March 6, 2012, by Brigitte Nerlich
The story of ‘of’
Since moving away from linguistics and into Science and Technology Studies (STS), I have often been asked what I am (a question I dread) and what I do (a question that is slightly more easy to answer). These questions came back to me recently when reading a very interesting article in New Scientist about the evolution of language, the half-life of words and why a word like ‘we’ has not changed for 19,000 years.
Small words
For some reason this made me think about my troubles with another, also probably quite stable, word, namely the word ‘of’. I was thinking in particular about my intellectual journey from the study of language to the study of science and technology (or, as mentioned above, more commonly called ‘Science and Technology Studies’, which nicely avoids the ‘of’ issue). Now, with the study of language you sort of (and I stress sort of) know where you stand (especially since Ferdinand de Saussure made linguists think about what the study of language was actually a study of). But what about the ‘of’ in ‘the study of science and technology’?
Big studies
What does the ‘of’ stand for? Or as Saussure might have asked: What is STS’s object of study; what is it about? This probably needs quite a lot of thought, but for this blog I’ll just make a list of possible ‘ofs’: Is it the study of science and technology in the public sphere? Or the study of the social and ethical implications of science and technology? Or the study of the impact of science and technology on culture and the arts; or indeed of the impact of the arts and culture on science and technology? Or the study of the public understanding of or engagement with science and technology? Or the study of the communication of science and technology? Or the study of the social shaping of science and technology; or, of course, the study of how science and technology shape society? Or the study of how knowledge related to science and technology is created? Or the study of the life and work of those doing science and technology (observing them in the lab or out in the field)….. And so on. And of course all these various studies of can be subdivided according to new and old and emerging sciences and technologies or STEMM (Science, Technology, Engineering, Mathematics, Medicine) disciplines.

Lines from a data collection:
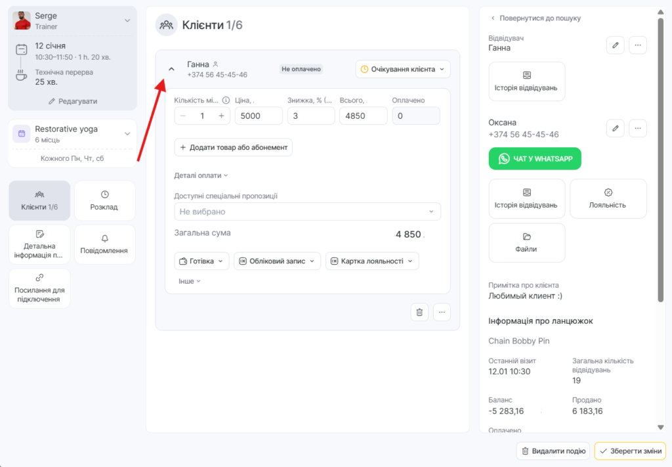Open the Повідомлення tab
672x467 pixels.
tap(104, 244)
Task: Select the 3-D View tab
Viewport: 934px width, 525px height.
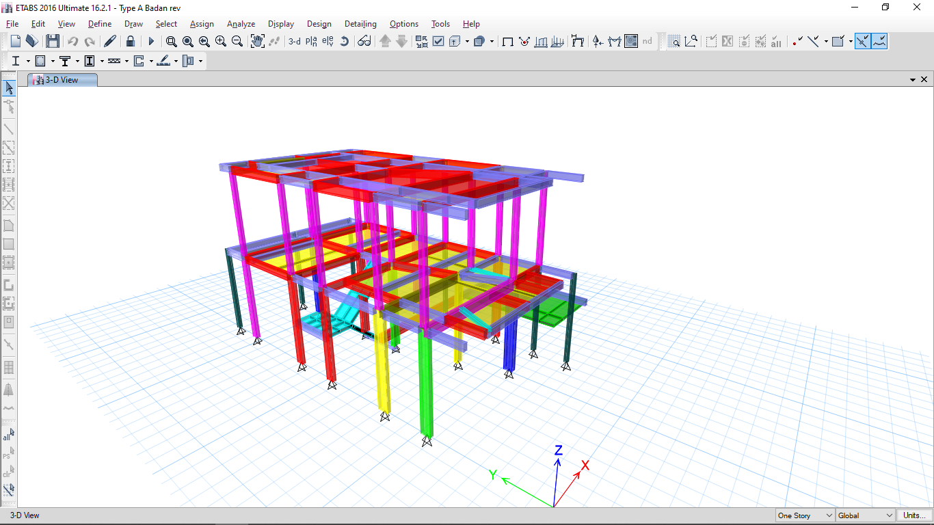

Check your understanding →
(a) According to the blog post, which word has not changed for 19,000 years?
(b) Name each discipline that the blog post lists as part of STEMM.
Draw only on the blog post when answering.

Expected outputs →
(a) The word 'we'

(b) Science, Technology, Engineering, Mathematics, Medicine